**Supplied records**.
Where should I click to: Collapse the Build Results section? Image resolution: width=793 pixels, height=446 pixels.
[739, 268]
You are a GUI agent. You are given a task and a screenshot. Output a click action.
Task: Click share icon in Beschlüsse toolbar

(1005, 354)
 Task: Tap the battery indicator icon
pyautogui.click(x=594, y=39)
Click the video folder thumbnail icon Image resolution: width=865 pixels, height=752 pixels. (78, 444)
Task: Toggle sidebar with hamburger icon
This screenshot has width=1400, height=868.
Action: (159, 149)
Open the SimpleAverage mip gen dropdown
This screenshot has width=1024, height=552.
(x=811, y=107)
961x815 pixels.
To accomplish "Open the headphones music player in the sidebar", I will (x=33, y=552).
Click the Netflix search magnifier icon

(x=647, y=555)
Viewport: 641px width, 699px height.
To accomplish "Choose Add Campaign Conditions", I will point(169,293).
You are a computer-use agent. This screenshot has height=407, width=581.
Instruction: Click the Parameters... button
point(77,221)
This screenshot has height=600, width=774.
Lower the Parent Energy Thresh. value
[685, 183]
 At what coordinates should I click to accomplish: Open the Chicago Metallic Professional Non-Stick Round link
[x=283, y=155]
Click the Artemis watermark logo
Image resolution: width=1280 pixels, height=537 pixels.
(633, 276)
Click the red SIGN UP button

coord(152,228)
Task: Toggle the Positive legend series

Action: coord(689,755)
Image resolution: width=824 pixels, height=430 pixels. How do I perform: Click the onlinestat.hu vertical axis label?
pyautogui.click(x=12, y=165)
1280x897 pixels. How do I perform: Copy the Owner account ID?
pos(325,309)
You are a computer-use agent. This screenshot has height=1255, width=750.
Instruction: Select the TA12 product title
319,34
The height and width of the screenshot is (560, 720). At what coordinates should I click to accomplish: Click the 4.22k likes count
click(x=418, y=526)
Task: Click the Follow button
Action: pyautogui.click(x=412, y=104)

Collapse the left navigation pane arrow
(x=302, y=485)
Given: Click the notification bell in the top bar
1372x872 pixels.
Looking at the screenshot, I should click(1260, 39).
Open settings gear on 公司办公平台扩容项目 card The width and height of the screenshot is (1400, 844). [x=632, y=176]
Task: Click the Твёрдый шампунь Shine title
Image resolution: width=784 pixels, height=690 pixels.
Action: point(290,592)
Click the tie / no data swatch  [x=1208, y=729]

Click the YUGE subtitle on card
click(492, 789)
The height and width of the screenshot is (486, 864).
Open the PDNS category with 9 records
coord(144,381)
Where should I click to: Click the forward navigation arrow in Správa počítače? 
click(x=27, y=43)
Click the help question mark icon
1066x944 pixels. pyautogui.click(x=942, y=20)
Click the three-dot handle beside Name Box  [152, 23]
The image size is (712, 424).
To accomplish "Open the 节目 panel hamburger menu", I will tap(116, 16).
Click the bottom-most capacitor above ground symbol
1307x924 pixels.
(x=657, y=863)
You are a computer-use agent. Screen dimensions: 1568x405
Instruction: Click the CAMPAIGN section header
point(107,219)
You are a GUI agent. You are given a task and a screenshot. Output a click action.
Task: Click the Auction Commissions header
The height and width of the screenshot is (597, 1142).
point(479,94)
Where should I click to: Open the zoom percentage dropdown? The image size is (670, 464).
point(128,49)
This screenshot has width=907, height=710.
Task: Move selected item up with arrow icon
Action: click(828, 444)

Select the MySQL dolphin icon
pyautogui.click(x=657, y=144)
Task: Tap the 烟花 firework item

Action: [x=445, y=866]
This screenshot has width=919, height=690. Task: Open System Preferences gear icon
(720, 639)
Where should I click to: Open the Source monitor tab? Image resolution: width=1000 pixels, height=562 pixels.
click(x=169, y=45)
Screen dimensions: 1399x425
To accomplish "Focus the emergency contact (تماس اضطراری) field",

**What to work on**. Repeat all of the data exactly. Include every line.

**Answer to the exercise**.
Where should I click to: Collapse the Build Results section? Image resolution: width=793 pixels, height=446 pixels.
[739, 268]
You are a GUI agent. You are given a task and a screenshot. Output a click action.
Task: Click share icon in Beschlüsse toolbar

(1005, 354)
 Task: Tap the battery indicator icon
pyautogui.click(x=594, y=39)
Click the video folder thumbnail icon Image resolution: width=865 pixels, height=752 pixels. (78, 444)
Task: Toggle sidebar with hamburger icon
This screenshot has width=1400, height=868.
Action: (159, 149)
Open the SimpleAverage mip gen dropdown
This screenshot has width=1024, height=552.
(x=811, y=107)
961x815 pixels.
To accomplish "Open the headphones music player in the sidebar", I will (x=33, y=552).
Click the Netflix search magnifier icon

(x=647, y=555)
Viewport: 641px width, 699px height.
To accomplish "Choose Add Campaign Conditions", I will point(169,293).
You are a computer-use agent. This screenshot has height=407, width=581.
Instruction: Click the Parameters... button
point(77,221)
This screenshot has height=600, width=774.
Lower the Parent Energy Thresh. value
[685, 183]
 At what coordinates should I click to accomplish: Open the Chicago Metallic Professional Non-Stick Round link
[x=283, y=155]
Click the Artemis watermark logo
Image resolution: width=1280 pixels, height=537 pixels.
(633, 276)
Click the red SIGN UP button

coord(152,228)
Task: Toggle the Positive legend series

Action: coord(689,755)
Image resolution: width=824 pixels, height=430 pixels. How do I perform: Click the onlinestat.hu vertical axis label?
pyautogui.click(x=12, y=165)
1280x897 pixels. How do I perform: Copy the Owner account ID?
pos(325,309)
You are a computer-use agent. This screenshot has height=1255, width=750.
Instruction: Select the TA12 product title
319,34
The height and width of the screenshot is (560, 720). At what coordinates should I click to accomplish: Click the 4.22k likes count
click(x=418, y=526)
Task: Click the Follow button
Action: pyautogui.click(x=412, y=104)

Collapse the left navigation pane arrow
(x=302, y=485)
Given: Click the notification bell in the top bar
1372x872 pixels.
Looking at the screenshot, I should click(1260, 39).
Open settings gear on 公司办公平台扩容项目 card The width and height of the screenshot is (1400, 844). [x=632, y=176]
Task: Click the Твёрдый шампунь Shine title
Image resolution: width=784 pixels, height=690 pixels.
Action: point(290,592)
Click the tie / no data swatch  [x=1208, y=729]

Click the YUGE subtitle on card
click(492, 789)
The height and width of the screenshot is (486, 864).
Open the PDNS category with 9 records
coord(144,381)
Where should I click to: Click the forward navigation arrow in Správa počítače? 
click(x=27, y=43)
Click the help question mark icon
1066x944 pixels. pyautogui.click(x=942, y=20)
Click the three-dot handle beside Name Box  [152, 23]
The image size is (712, 424).
To accomplish "Open the 节目 panel hamburger menu", I will tap(116, 16).
Click the bottom-most capacitor above ground symbol
1307x924 pixels.
(x=657, y=863)
You are a computer-use agent. Screen dimensions: 1568x405
Instruction: Click the CAMPAIGN section header
point(107,219)
You are a GUI agent. You are given a task and a screenshot. Output a click action.
Task: Click the Auction Commissions header
The height and width of the screenshot is (597, 1142).
point(479,94)
Where should I click to: Open the zoom percentage dropdown? The image size is (670, 464).
point(128,49)
This screenshot has width=907, height=710.
Task: Move selected item up with arrow icon
Action: click(828, 444)

Select the MySQL dolphin icon
pyautogui.click(x=657, y=144)
Task: Tap the 烟花 firework item

Action: [x=445, y=866]
This screenshot has width=919, height=690. Task: Open System Preferences gear icon
(720, 639)
Where should I click to: Open the Source monitor tab? Image resolution: width=1000 pixels, height=562 pixels.
click(x=169, y=45)
Screen dimensions: 1399x425
To accomplish "Focus the emergency contact (تماس اضطراری) field",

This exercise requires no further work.